This year, MTV will award its Video Vanguard honor to Kanye West. As a musical auteur with almost 50 music videos and 12 years of solo releases to his credit, West is a relatively sensible honoree for an award that, otherwise, is historically inconsistent in its application and uncertain in its purpose. A week ago, SPINpublished a deeply confused, self-sabotaging essay in which one of its writers argued that Kanye West, specifically, hasn't earned his Video Vanguard Award. Leaving the merits of that particular argument aside, I'm here to note that, upon closer inspection, the Vanguard Award is bullshit.

The mission statement of the Vanguard Award seems to change with every decade. In the YouTube clip above, which contains footage of 1990 VMAs, host Arsenio Hall says, "Every year, MTV singles out one artist whose outstanding contributions have earned him, or her, a lasting place in the history of video music [sic]," a description somewhat at odds with four of the six preceding years of Vanguard Award history, in which MTV honored several artists per ceremony.

At the first annual VMAs in 1984, MTV awarded its earliest Vanguards to three honorees: the Beatles and U.S. film director Richard Lester, for their collaborative pioneering of music videos as an artform; and David Bowie, for his acclaimed music video innovations of the 1970s.
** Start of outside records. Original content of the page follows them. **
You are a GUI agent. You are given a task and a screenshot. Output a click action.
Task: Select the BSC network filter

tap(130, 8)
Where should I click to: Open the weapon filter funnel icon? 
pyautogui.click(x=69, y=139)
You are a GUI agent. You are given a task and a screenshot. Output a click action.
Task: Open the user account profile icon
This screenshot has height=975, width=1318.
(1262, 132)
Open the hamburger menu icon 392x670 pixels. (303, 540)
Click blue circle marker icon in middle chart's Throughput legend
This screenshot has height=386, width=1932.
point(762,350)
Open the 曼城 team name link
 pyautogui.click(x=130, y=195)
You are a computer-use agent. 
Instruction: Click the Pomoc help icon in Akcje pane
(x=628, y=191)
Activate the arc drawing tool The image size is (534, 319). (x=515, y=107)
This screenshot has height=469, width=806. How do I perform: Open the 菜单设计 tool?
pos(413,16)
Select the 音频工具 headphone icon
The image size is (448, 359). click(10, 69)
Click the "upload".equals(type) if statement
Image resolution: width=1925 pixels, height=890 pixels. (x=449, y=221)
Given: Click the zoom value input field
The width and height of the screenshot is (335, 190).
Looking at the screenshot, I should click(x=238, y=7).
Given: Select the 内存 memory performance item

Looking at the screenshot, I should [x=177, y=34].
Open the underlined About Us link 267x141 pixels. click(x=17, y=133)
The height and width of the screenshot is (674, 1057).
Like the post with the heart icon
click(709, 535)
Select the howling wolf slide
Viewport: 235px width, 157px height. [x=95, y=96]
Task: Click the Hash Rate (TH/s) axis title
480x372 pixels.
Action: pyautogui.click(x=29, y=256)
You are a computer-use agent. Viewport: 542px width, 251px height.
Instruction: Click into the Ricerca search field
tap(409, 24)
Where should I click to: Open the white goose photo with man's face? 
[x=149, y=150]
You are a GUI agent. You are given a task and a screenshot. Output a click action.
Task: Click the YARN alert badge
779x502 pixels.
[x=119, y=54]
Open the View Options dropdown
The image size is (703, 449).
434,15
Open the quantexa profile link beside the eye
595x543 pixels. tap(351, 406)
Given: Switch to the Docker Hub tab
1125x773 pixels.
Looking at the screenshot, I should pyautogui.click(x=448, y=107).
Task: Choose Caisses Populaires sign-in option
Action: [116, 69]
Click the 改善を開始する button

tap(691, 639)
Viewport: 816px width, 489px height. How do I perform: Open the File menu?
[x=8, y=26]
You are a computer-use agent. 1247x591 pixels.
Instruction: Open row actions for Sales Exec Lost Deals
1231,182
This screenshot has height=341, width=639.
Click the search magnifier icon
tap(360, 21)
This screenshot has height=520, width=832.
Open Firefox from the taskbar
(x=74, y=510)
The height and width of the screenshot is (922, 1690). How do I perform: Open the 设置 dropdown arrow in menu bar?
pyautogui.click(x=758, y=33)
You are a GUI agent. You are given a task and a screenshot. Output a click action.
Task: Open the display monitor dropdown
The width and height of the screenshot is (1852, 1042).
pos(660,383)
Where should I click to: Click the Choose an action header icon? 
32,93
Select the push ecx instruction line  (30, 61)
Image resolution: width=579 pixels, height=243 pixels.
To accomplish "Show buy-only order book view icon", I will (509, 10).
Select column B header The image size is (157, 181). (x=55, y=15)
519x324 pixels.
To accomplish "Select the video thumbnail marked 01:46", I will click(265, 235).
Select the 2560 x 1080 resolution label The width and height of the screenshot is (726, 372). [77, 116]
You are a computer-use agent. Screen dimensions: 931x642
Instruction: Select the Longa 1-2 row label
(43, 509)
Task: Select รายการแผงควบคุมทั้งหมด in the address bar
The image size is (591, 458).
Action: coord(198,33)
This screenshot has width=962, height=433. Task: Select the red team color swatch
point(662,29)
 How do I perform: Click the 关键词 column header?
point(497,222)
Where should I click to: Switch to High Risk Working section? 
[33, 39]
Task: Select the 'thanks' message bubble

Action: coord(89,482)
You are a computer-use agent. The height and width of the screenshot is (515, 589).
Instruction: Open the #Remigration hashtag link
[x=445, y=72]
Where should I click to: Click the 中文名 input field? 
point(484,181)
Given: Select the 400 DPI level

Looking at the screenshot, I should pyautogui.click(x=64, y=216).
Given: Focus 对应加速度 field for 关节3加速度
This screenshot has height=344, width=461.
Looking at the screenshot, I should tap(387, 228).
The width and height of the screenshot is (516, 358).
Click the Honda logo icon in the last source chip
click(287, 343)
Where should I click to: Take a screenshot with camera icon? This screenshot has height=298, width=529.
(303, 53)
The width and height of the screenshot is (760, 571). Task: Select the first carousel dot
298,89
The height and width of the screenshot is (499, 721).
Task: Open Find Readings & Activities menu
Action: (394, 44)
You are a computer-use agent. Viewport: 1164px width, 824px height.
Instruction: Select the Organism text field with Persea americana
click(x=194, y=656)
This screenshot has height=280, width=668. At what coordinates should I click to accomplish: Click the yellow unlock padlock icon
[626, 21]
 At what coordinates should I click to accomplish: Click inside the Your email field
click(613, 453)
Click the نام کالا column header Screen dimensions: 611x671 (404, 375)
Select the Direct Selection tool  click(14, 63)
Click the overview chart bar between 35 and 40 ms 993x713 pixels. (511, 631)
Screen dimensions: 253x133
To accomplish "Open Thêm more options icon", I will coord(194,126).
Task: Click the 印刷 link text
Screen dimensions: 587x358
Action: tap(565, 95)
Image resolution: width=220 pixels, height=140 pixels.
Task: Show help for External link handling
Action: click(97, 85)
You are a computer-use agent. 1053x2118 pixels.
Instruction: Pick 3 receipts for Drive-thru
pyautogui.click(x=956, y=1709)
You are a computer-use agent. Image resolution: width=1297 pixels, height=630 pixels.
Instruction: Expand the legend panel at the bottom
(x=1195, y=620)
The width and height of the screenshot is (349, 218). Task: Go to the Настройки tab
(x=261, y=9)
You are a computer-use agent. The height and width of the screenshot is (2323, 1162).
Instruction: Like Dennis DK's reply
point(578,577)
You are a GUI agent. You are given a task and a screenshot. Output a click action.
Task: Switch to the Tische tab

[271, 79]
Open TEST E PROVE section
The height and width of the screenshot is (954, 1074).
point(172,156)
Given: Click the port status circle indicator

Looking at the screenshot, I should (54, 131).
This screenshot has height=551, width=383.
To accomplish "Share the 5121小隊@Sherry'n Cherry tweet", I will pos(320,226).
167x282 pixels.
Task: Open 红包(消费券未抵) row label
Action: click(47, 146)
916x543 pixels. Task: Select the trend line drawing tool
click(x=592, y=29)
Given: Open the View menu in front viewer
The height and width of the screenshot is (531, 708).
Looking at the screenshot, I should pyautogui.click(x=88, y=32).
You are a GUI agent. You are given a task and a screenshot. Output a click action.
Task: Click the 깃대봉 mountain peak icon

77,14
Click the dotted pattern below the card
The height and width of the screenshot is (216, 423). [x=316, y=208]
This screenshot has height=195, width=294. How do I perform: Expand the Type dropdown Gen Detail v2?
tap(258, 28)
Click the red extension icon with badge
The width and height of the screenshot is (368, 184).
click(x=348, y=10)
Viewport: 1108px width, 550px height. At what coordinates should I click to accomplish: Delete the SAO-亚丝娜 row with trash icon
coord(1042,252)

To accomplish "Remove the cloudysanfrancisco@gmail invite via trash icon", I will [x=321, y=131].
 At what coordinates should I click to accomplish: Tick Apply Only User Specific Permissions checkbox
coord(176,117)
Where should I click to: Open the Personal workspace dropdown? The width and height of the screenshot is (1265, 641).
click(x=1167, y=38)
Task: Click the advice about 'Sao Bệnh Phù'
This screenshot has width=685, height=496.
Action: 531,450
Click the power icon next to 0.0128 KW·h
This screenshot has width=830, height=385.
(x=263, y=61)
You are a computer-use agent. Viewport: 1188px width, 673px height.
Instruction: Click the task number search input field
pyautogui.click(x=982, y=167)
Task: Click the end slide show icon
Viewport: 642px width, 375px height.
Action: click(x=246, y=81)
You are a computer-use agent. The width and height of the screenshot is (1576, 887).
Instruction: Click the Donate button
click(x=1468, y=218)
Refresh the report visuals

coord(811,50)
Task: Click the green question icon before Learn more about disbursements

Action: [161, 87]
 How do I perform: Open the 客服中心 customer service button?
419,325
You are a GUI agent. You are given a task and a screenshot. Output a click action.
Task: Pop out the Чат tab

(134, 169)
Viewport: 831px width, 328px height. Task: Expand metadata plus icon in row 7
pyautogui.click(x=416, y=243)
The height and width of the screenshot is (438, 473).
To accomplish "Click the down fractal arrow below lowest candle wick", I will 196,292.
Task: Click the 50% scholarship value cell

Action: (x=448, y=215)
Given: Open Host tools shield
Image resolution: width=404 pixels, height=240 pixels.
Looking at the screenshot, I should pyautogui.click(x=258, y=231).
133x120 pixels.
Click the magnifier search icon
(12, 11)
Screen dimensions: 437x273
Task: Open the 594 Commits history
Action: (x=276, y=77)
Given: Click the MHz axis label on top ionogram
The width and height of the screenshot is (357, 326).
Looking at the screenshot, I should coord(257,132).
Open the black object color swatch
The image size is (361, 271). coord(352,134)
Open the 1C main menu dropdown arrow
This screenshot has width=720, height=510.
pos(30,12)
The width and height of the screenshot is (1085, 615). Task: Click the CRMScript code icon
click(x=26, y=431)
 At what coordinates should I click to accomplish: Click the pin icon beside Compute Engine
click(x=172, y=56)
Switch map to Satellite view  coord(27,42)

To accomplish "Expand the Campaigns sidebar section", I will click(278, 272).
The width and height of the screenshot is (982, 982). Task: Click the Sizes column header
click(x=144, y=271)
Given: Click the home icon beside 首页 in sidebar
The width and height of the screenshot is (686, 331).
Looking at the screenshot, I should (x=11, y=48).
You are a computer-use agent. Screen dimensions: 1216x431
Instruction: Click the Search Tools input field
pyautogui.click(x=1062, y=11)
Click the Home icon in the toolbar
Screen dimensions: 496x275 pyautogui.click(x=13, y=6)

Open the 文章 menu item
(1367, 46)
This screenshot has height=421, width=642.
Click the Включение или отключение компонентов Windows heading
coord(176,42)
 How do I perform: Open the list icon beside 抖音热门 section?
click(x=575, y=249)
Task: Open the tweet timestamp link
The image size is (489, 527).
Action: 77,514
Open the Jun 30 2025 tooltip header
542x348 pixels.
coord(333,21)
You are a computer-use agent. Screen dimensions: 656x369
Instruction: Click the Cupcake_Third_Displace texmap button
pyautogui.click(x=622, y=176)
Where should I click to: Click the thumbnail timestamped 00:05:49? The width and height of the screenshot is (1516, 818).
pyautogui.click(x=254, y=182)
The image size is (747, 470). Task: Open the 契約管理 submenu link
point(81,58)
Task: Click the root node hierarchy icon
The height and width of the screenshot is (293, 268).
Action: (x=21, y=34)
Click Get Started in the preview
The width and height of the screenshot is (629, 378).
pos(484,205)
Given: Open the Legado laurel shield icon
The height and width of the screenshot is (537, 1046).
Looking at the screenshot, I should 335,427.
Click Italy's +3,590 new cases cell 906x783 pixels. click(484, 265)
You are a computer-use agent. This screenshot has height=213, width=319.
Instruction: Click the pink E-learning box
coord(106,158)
In the first couple years of Vanguard Awards history, MTV was memorializing the contributions of musicians and directors who'd left their full, definitive mark on their respective genres, and on pop culture in general.

MTV's track record of Vanguard honorees took a turn for the contemporary in 1989. At that year's ceremony, MTV awarded the Vanguard to George Michael just two years, and one album, into his solo career. In 1994, to further confuse matters, MTV awarded Vanguards to the Rolling Stones, as a lifetime achievement honor, and to Tom Petty, as a contemporary music video honor. At this point, the logic and qualifications of the Video Vanguard Award had completely unraveled. 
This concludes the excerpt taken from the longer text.